The lymphocytes whose job it is to “remember” foreign antigens are the T-cells that reach maturity in the thymus gland. There are up to a million million of them in human beings. They and their fellow immune corpuscles “must learn to tolerate every tissue, every cell, every protein in the body. They must be able to distinguish the hemoglobin found in blood from the insulin secreted by the pancreas from the vitreous humor contained in the eye from everything else. They must
manage to repel innumerable different kinds of invading organisms and yet not attack the body.”
8

It is beyond the scope of this book to discuss the mechanisms by which the various immune cells recognize hostile micro-organisms or other noxious substances and how squadrons of immune cells become programmed to eliminate such invaders. Much has yet to be discovered, and what is already understood involves an extraordinarily complicated sequence of biochemical events, interactions and effects. The point to grasp here is the shared functions of immunity and emotion: first, the “awareness” of self accompanied by an awareness of non-self; second, the appreciation of nourishing inputs and the recognition of threats; finally, the acceptance of life-enhancing influences paralleled by a capacity to limit or eliminate danger.

When our psychological capacity to distinguish the self from non-self is disabled, the impairment is bound to extend to our physiology as well. Repressed anger will lead to disordered immunity. The inability to process and express feelings effectively, and the tendency to serve the needs of others before even considering one’s own, are common patterns in people who develop chronic illness. These coping styles represent a blurring of boundaries, a confusion of self and non-self on the psychological level. The same confusion will follow on the level of cells, tissues and body organs. The immune system becomes too confused to know self from other or too disabled to defend against danger.

Ordinarily, immune cells that react against a self-product are immediately killed or inactivated. If immune cells that turn against the self are not destroyed or made harmless, they will attack the body tissues they were meant to guard. Allergic reactions or autoimmune diseases may result. Alternatively, if healthy immune cells are destroyed by radiation, drugs or, say, the HIV virus, the body is left without protection against infections or against the unchecked growth of tumours. Disabling the immune system through chronic emotional stress may have the same effect.

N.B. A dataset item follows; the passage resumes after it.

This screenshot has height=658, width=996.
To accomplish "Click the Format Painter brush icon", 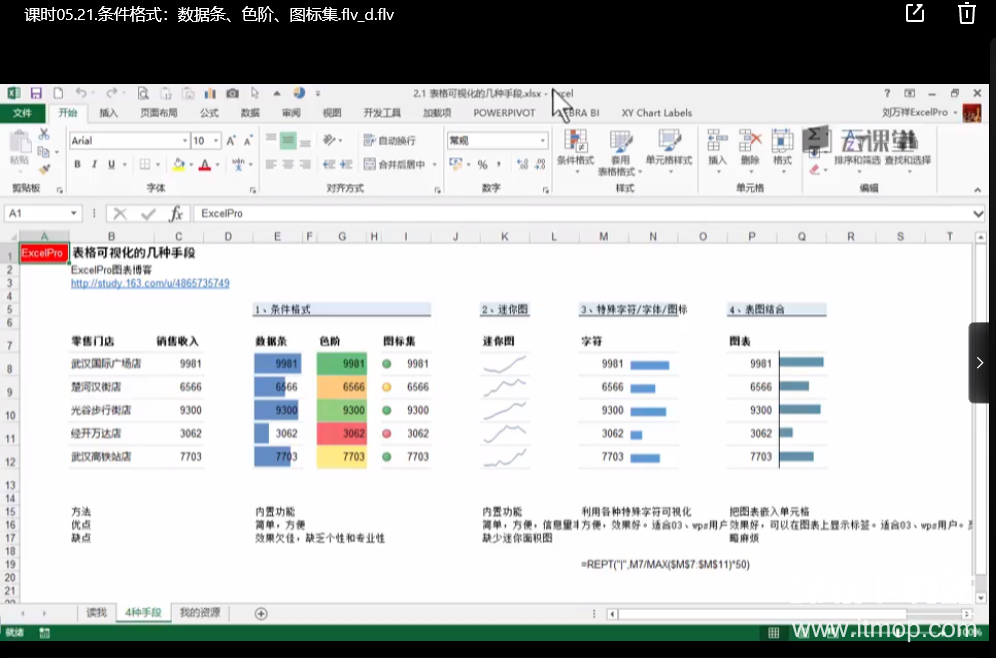I will pos(43,168).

The relationship between self-suppression and immune mutiny was illustrated in a 1965 study of the
healthy
relatives of women suffering from rheumatoid arthritis. Antibodies are normally produced only in response to invasion by microbes or potentially harmful foreign molecules. One of the laboratory hallmarks of rheumatoid arthritis is the finding of an antibody directed against the self by the confused immune
system. It is called rheumatoid factor, or RF. Found in over 70 per cent of patients with rheumatoid arthritis, RF may also be present in people without the condition. The purpose of this particular research was to find out whether certain personality characteristics were associated with the presence of the antibody, even in the absence of disease.